Others are throwing out some potentially useful ideas. A variety of voices, ranging from German Foreign Minister Joschka Fischer to Palestinian pollster Khalil Shikaki, are suggesting that the Arafat problem be finessed through the appointment or eventual election of a Palestinian prime minister, who would exercise power while Mr. Arafat remained as a figurehead. Some suggest that an international consortium, led by the United States, be created to oversee a detailed program for constructing a new and accountable Palestinian authority. And almost everywhere outside the Bush administration, the point is made that Israel must advance the process with good faith measures of its own. A plan for ending the military reoccupation of West Bank towns is essential if Palestinians are to resume self-rule. Even more important are measures that demonstrate an Israeli acceptance of Mr. Bush's goal of creating a Palestinian state alongside Israel -- starting with a freeze on Jewish settlements in the West Bank and Gaza.

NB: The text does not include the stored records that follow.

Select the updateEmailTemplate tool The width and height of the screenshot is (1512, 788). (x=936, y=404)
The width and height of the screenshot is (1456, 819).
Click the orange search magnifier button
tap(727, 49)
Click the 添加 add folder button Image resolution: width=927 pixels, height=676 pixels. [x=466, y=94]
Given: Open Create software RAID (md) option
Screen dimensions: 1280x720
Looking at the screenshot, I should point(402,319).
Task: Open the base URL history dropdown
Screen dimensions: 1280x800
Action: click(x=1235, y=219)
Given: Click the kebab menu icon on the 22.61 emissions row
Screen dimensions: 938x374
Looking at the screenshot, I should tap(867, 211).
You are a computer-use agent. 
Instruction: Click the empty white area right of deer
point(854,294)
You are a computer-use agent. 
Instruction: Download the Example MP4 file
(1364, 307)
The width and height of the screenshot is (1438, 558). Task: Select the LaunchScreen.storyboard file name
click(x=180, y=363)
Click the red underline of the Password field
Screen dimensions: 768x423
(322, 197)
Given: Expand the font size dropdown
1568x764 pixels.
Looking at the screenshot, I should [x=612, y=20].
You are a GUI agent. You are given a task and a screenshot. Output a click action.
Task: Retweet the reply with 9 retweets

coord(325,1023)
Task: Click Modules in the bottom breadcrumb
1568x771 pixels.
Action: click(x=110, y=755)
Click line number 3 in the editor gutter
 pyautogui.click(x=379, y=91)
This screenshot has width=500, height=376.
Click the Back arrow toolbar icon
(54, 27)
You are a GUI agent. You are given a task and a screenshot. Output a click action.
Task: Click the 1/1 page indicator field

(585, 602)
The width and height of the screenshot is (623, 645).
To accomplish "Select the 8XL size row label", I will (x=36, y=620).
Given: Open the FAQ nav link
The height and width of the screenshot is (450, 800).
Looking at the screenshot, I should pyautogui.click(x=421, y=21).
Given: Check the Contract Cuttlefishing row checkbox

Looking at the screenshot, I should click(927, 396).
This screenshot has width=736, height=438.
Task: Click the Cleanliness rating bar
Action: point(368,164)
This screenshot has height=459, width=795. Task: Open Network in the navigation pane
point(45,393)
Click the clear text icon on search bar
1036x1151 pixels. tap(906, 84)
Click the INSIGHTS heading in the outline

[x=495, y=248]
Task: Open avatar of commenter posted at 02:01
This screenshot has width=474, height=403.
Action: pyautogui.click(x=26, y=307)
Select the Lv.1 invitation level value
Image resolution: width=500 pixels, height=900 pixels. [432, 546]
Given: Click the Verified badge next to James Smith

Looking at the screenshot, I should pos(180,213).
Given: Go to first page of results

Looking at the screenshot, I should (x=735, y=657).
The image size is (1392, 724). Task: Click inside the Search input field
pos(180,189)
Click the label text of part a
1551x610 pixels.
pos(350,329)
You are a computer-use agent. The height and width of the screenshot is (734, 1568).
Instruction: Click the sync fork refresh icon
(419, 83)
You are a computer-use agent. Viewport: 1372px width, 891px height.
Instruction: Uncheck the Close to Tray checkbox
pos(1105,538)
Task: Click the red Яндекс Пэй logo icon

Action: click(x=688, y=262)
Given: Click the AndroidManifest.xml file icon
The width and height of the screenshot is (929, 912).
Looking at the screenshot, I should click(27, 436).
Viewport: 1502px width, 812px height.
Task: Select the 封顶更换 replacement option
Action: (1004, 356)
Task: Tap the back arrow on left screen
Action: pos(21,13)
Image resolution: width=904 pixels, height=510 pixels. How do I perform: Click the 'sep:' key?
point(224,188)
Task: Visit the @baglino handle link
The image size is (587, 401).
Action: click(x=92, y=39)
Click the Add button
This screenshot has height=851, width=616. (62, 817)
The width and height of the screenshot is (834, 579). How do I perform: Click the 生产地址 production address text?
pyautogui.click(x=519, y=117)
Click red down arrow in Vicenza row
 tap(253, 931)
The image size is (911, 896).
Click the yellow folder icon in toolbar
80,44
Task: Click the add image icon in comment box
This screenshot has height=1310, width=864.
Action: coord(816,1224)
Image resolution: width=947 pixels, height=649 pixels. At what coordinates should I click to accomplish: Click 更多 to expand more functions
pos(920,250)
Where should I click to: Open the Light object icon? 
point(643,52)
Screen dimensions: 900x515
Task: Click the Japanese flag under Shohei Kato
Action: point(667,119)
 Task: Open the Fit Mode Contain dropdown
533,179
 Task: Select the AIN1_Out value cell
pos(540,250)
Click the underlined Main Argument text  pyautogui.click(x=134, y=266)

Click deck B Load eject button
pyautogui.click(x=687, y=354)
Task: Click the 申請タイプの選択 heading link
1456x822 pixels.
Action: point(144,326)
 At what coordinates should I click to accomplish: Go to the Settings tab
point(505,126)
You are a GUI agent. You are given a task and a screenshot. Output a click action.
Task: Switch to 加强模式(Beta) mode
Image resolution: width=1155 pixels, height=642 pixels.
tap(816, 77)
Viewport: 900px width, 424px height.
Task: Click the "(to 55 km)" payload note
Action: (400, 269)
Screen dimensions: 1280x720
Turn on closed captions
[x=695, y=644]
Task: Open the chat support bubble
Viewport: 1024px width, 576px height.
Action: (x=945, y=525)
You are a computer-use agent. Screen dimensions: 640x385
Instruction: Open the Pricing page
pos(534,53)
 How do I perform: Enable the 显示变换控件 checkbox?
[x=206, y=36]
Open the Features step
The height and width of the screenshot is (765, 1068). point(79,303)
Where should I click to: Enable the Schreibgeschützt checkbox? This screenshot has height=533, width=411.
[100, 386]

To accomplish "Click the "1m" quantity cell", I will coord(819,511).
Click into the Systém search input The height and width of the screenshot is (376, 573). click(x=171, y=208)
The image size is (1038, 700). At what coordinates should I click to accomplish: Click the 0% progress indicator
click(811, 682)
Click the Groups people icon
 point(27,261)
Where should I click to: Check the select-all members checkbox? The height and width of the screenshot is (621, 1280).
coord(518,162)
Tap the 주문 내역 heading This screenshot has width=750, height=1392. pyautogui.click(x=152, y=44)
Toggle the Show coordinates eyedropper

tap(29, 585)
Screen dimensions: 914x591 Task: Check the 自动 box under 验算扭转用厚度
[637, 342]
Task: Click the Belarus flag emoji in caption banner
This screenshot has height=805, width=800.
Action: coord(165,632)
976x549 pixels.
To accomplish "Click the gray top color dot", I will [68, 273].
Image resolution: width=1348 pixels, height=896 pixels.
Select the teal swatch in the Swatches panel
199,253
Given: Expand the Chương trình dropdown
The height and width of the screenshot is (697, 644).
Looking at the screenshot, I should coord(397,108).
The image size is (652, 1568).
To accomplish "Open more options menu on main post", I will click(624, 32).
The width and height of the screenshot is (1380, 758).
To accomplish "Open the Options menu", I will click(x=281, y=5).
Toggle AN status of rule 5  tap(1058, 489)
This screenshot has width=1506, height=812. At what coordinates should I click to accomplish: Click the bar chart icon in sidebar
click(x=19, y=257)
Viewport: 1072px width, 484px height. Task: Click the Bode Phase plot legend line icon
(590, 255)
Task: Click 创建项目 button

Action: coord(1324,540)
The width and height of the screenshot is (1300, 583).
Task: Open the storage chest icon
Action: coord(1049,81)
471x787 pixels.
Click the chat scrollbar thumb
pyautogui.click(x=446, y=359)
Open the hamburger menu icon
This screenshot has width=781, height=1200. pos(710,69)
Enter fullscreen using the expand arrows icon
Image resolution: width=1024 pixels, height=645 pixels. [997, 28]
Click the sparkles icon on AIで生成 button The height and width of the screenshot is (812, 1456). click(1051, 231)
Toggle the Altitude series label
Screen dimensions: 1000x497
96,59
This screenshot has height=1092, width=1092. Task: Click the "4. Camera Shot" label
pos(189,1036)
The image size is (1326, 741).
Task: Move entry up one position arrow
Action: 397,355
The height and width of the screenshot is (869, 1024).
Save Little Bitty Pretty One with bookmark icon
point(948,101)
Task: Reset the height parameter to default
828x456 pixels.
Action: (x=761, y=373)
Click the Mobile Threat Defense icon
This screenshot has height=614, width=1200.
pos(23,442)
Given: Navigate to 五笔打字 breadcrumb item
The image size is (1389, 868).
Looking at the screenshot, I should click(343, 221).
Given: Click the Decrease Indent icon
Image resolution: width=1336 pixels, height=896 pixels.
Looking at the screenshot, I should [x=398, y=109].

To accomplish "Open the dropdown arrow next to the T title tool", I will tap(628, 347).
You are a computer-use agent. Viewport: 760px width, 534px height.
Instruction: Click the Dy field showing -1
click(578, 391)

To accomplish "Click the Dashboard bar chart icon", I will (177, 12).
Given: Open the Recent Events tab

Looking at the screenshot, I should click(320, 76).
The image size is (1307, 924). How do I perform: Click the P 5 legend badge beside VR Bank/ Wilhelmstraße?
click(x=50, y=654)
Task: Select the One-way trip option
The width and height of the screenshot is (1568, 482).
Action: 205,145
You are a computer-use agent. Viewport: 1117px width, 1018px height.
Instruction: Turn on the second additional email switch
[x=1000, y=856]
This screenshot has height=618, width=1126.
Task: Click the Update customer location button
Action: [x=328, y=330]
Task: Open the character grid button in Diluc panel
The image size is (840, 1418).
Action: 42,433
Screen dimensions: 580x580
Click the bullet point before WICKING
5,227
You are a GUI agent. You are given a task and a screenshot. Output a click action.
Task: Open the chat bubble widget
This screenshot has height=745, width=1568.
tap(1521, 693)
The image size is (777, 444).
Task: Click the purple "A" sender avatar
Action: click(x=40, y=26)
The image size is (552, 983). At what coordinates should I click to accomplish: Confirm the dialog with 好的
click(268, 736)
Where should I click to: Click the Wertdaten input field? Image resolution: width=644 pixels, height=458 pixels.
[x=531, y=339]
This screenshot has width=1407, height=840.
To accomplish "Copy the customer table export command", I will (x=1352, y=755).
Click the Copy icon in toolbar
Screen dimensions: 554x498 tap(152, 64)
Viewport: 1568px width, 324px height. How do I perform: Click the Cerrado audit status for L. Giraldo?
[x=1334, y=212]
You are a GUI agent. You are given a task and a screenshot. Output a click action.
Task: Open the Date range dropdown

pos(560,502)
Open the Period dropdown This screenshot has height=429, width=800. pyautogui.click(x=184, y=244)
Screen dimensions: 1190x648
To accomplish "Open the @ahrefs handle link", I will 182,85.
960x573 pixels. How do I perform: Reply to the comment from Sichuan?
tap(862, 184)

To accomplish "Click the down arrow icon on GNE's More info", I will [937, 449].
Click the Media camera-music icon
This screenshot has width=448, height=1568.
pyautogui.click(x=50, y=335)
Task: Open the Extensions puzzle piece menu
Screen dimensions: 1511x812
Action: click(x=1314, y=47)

Israeli Prime Minister Ariel Sharon rejects a settlement freeze and most other confidence-building measures; he has resisted the administration's modest request that he release hundreds of millions of dollars in Palestinian tax revenue confiscated by Israel. His ministers are devoting themselves to destroying potential alternatives to Mr. Arafat; one went out of his way this week to shut down the office of Sari Nusseibeh, who has led the Palestinian reaction against suicide bombing. Mr. Sharon's intransigence stems from the simple fact that he and most of his government strongly oppose the U.S. goal of creating a viable Palestinian state in the next several years; they no more favor Mr. Bush's long-term ideas than does Mr. Arafat. Mr. Bush has been harsh with the prostrate and friendless Palestinian, who certainly deserves no better; but he has also been meticulous in ignoring the other side of the problem. To acknowledge differences with Mr. Sharon, of course, would not be easy; it might incur tension with conservative Republicans or Congress. Mr. Bush so far seems willing to push only those parts of a Middle East initiative that avoid such costs. That may help to explain why so little has happened since his speech.